Problem set —
A – Answer these questions about the exhibition review:
(i) How many gelatin silver prints are in the show?
(ii) Between which years were the photographs shot?
(iii) At which publication did McDarrah work?
B – Which print sizes, in inches, does the exhibition review mention?
C – Rewrite the part of the exhibition review that begins at the words "Fred W. McDarrah: Save" and stops after "(Installation shots below.)", substituting "oak" for "wooden".

Passage to read —

Fred W. McDarrah: Save the Village @Steven Kasher

JTF (just the facts): A total of 135 gelatin silver prints, mounted in white mats and displayed in either black or white wooden frames. The works are shown either in a single line or double-hung on all of the side walls of the main and side galleries, along with three walls of the two partitions. Print sizes vary from 7 x 6 inches to 16 x 20 inches, with the majority being either 8 x 10 inches or 11 x 14 inches. All the photographs were shot between 1958 and 1979 and are vintage. There is also a glass bookcase near the front window with a sample of the more than 30 books that used McDarrah’s pictures, either as inside illustrations for texts about the history of downtown New York’s music, art, and literary scenes, or as portraits for the jacket cover. (Installation shots below.)

Comments/Context: Fred McDarrah (1926-2007) was a press photographer with a difference, that difference being that he worked at the Village Voice. Beginning in the 1950s and for decades thereafter, he was the guy in the office–the Peter Parker–assigned to head out at any time of day or night and bring back news pictures for the next week’s edition. The job was not high-paying, but neither was it oppressive. Unlike his professional colleagues at the New York dailies, he didn’t have to negotiate with layers of upper management. Nor did his prints have to pass rigid codes of quality. In a sense McDarrah had only to satisfy himself because his other job was picture editor.

(Data excerpts)
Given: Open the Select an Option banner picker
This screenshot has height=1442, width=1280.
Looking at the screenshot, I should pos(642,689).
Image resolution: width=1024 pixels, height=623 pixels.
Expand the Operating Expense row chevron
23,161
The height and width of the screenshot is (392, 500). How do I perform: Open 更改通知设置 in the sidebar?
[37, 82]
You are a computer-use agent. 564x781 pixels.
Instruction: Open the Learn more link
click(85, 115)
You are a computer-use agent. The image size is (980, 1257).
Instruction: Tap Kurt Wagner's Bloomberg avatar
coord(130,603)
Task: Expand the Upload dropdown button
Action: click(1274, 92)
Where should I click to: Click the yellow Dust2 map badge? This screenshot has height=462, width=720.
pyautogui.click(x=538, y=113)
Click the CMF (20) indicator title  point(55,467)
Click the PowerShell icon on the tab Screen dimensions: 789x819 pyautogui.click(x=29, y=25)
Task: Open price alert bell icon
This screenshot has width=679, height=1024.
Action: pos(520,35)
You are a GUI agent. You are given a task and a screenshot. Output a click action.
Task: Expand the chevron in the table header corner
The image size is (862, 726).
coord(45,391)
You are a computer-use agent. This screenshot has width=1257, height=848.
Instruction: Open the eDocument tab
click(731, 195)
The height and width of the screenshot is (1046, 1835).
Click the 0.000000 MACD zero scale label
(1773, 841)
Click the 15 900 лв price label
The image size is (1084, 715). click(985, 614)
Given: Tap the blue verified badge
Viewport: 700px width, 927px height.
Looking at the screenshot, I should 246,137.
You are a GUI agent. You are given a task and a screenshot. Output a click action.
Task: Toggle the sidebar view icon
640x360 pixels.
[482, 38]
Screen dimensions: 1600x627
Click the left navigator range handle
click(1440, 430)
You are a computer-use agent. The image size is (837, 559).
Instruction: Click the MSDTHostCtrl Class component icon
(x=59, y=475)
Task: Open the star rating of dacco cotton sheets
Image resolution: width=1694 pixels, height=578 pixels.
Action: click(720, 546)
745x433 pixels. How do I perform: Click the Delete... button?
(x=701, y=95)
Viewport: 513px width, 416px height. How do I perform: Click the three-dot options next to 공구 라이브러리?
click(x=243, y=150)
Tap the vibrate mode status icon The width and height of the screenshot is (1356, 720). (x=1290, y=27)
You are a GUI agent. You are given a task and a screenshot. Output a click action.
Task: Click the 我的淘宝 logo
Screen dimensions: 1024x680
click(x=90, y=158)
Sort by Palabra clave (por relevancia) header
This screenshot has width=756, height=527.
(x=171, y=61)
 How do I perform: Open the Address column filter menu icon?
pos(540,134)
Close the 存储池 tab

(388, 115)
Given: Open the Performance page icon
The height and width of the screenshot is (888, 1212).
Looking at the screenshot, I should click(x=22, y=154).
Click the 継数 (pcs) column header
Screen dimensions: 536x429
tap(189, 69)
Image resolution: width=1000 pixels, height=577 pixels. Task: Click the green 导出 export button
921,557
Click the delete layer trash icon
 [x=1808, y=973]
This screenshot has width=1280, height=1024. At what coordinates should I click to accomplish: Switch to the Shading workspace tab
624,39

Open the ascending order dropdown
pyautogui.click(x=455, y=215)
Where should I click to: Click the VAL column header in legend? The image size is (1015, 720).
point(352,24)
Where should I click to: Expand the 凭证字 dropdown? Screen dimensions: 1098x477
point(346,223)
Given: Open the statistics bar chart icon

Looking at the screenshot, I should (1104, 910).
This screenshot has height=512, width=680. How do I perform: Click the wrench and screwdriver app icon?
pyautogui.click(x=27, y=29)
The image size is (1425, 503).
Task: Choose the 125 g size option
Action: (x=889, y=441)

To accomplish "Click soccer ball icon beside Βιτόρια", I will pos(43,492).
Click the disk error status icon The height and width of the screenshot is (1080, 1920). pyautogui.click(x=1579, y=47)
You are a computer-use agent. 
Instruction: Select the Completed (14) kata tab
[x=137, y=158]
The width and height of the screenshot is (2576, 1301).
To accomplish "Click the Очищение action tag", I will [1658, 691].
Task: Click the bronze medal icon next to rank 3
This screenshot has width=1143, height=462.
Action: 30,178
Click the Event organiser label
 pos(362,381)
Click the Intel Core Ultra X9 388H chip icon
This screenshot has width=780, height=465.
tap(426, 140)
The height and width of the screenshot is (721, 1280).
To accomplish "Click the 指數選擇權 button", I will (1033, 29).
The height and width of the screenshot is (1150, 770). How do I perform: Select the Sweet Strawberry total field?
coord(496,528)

Numbered responses —
A –
(i) 135
(ii) 1958 and 1979
(iii) The Village Voice

B – 7 x 6 inches, 16 x 20 inches, 8 x 10 inches, 11 x 14 inches

C –
Fred W. McDarrah: Save the Village @Steven Kasher

JTF (just the facts): A total of 135 gelatin silver prints, mounted in white mats and displayed in either black or white oak frames. The works are shown either in a single line or double-hung on all of the side walls of the main and side galleries, along with three walls of the two partitions. Print sizes vary from 7 x 6 inches to 16 x 20 inches, with the majority being either 8 x 10 inches or 11 x 14 inches. All the photographs were shot between 1958 and 1979 and are vintage. There is also a glass bookcase near the front window with a sample of the more than 30 books that used McDarrah’s pictures, either as inside illustrations for texts about the history of downtown New York’s music, art, and literary scenes, or as portraits for the jacket cover. (Installation shots below.)